What the task asks. Count the lines in the entries that contain the string "item". State nothing but the number.

The data.
————

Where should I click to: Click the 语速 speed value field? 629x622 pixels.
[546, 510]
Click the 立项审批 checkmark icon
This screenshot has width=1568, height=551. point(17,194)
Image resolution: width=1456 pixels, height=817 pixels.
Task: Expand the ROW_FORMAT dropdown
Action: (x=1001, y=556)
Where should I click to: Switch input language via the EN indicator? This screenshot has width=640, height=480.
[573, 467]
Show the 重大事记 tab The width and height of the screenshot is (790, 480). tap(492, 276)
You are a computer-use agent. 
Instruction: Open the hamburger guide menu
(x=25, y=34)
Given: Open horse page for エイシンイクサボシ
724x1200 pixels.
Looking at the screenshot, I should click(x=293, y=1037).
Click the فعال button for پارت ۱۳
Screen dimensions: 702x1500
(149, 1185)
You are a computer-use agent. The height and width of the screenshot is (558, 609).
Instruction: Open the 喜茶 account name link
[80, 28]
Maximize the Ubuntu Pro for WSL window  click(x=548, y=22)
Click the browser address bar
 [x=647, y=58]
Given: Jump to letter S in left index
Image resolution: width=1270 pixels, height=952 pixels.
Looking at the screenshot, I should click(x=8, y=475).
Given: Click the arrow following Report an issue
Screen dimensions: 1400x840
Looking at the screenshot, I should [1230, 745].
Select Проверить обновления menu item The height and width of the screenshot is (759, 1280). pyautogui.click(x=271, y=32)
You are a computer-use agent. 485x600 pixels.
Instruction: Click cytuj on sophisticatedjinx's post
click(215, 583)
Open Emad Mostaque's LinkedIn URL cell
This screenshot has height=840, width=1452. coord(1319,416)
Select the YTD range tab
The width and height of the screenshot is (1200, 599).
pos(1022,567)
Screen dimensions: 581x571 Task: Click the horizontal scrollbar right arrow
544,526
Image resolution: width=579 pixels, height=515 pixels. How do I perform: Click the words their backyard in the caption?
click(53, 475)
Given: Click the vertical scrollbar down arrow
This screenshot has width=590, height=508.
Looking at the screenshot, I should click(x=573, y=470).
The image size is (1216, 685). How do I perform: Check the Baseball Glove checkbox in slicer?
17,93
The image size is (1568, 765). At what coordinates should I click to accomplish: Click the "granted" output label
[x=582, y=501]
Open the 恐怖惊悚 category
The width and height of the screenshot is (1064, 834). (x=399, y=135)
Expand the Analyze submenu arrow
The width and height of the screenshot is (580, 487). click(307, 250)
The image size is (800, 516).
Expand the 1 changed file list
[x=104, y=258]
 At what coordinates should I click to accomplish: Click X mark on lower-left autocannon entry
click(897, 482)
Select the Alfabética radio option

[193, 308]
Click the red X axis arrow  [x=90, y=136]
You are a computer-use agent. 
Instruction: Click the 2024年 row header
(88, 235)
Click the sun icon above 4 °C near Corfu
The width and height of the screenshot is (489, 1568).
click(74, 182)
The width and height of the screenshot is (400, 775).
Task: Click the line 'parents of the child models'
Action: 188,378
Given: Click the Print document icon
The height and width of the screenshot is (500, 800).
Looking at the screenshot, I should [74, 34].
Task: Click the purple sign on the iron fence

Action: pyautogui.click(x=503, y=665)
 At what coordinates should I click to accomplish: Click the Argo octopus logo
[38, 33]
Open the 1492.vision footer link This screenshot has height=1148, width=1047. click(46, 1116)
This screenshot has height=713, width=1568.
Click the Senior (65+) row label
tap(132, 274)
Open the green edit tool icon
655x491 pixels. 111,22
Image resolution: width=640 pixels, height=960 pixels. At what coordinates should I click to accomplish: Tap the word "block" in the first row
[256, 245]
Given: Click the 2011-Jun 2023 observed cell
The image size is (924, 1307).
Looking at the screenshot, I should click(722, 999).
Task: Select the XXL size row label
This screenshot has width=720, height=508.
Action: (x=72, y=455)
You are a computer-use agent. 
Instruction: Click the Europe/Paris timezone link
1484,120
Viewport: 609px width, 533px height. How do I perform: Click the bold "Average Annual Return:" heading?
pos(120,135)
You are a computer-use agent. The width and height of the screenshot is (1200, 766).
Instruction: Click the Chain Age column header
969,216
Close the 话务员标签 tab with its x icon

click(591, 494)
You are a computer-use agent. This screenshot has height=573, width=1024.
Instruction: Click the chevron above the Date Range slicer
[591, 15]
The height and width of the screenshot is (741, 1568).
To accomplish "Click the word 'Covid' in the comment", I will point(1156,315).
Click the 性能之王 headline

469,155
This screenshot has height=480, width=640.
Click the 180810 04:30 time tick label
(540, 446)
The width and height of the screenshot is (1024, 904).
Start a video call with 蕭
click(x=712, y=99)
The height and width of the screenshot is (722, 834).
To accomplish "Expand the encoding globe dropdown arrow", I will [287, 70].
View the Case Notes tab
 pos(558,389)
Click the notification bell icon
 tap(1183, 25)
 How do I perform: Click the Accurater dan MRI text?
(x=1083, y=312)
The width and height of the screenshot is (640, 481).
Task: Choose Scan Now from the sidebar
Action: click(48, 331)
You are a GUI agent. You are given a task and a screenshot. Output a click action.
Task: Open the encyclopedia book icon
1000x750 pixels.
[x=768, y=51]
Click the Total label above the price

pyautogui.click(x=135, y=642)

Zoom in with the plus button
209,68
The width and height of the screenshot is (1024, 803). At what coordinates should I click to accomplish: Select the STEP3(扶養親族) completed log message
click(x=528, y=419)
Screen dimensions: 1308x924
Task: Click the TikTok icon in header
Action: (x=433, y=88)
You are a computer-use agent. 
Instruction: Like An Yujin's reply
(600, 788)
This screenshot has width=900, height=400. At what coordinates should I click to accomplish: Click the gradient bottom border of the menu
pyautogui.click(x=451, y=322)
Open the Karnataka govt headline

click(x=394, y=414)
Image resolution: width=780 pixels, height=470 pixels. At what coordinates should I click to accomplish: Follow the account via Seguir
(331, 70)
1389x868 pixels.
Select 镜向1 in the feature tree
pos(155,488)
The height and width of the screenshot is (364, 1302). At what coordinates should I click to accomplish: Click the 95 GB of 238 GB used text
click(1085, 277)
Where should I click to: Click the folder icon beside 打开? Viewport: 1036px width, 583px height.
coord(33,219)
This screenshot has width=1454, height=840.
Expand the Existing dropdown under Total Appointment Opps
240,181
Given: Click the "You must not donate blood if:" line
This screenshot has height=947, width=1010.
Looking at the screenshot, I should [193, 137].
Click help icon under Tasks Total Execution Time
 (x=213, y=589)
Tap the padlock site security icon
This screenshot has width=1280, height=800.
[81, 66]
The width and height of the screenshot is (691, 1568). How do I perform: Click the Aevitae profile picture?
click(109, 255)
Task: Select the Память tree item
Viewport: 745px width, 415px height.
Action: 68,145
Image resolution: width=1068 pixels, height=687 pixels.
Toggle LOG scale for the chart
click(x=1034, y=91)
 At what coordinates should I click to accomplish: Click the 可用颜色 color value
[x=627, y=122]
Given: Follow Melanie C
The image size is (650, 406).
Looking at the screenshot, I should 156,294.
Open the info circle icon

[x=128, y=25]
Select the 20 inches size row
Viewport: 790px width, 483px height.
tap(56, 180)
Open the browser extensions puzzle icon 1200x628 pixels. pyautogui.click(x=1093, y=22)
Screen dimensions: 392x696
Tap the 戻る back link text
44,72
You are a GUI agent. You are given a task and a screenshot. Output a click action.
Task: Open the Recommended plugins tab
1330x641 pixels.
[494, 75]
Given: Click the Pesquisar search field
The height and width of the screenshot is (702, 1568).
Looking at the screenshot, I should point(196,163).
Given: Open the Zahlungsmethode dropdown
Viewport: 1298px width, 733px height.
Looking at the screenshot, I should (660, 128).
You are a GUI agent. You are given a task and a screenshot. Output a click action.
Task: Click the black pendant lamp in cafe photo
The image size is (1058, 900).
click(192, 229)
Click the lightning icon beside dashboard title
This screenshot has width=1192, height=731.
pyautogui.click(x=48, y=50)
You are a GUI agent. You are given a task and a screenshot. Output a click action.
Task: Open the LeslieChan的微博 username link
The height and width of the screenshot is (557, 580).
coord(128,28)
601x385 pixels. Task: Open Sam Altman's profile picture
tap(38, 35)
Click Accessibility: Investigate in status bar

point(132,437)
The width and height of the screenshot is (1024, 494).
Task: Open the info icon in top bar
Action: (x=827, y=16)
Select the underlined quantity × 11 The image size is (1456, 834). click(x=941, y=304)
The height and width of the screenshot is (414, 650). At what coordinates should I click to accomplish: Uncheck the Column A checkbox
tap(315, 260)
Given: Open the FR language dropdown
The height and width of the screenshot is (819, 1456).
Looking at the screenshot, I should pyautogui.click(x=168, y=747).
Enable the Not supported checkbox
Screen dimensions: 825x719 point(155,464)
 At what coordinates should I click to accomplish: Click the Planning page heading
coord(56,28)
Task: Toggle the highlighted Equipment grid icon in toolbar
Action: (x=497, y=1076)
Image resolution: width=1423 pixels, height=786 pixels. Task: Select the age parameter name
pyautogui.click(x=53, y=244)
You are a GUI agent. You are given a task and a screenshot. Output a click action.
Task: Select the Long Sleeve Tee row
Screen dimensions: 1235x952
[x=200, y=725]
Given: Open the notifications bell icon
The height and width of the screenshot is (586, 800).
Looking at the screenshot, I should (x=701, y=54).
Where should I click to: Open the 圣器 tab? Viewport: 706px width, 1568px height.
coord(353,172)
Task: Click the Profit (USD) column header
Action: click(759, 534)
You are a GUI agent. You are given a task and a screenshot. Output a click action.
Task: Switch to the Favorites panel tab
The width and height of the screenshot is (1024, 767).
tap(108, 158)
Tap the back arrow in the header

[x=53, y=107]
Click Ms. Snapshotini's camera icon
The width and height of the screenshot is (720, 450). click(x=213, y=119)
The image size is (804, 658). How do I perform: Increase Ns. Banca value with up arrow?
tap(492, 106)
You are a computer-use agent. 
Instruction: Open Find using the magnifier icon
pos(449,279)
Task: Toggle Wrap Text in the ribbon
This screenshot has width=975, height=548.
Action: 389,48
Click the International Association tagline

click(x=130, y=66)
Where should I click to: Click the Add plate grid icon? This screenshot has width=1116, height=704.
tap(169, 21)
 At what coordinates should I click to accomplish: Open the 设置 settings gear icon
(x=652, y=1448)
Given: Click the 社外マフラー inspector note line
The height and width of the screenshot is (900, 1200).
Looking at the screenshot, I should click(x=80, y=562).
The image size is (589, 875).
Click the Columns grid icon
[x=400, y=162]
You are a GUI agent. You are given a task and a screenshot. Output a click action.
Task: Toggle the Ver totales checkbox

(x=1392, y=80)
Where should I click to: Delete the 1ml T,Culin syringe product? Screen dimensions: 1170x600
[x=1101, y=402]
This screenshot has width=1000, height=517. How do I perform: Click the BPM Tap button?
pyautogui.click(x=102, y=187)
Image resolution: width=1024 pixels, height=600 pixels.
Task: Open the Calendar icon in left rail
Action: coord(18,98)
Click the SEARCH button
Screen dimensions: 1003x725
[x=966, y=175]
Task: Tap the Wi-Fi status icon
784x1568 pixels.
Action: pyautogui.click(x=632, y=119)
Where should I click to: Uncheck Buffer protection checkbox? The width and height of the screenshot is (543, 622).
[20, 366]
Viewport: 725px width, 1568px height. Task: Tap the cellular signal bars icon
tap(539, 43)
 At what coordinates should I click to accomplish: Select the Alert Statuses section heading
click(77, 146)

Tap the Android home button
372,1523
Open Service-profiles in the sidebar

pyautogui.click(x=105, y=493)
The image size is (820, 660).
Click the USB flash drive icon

————

Answer to this problem. 2